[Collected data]
··········
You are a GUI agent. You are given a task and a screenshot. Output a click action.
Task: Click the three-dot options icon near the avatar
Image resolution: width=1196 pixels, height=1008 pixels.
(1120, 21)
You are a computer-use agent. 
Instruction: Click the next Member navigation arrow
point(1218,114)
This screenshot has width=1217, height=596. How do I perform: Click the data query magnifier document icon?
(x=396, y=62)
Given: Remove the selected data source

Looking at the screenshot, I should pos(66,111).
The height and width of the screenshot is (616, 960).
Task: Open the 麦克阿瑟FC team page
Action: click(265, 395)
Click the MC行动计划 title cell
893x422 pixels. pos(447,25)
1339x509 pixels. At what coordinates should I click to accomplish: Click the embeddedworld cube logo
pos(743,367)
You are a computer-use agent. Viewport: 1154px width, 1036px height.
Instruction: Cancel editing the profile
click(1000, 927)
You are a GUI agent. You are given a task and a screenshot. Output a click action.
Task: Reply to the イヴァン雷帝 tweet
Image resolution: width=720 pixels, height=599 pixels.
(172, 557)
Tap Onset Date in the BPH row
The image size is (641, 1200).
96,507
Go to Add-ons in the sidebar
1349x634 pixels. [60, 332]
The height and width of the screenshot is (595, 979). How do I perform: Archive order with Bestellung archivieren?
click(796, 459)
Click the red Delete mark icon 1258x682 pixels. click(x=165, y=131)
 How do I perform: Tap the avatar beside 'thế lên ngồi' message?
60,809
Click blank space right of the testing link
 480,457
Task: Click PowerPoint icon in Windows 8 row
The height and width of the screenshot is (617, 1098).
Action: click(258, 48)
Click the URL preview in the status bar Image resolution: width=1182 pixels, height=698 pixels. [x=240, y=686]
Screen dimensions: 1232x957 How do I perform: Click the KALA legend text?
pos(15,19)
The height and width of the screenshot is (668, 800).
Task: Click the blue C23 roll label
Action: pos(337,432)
··········
Exercise requirements = Show each line of the records above containing "computer".

Answer =
You are a computer-use agent. 
You are a computer-use agent. Viewport: 1154px width, 1036px height.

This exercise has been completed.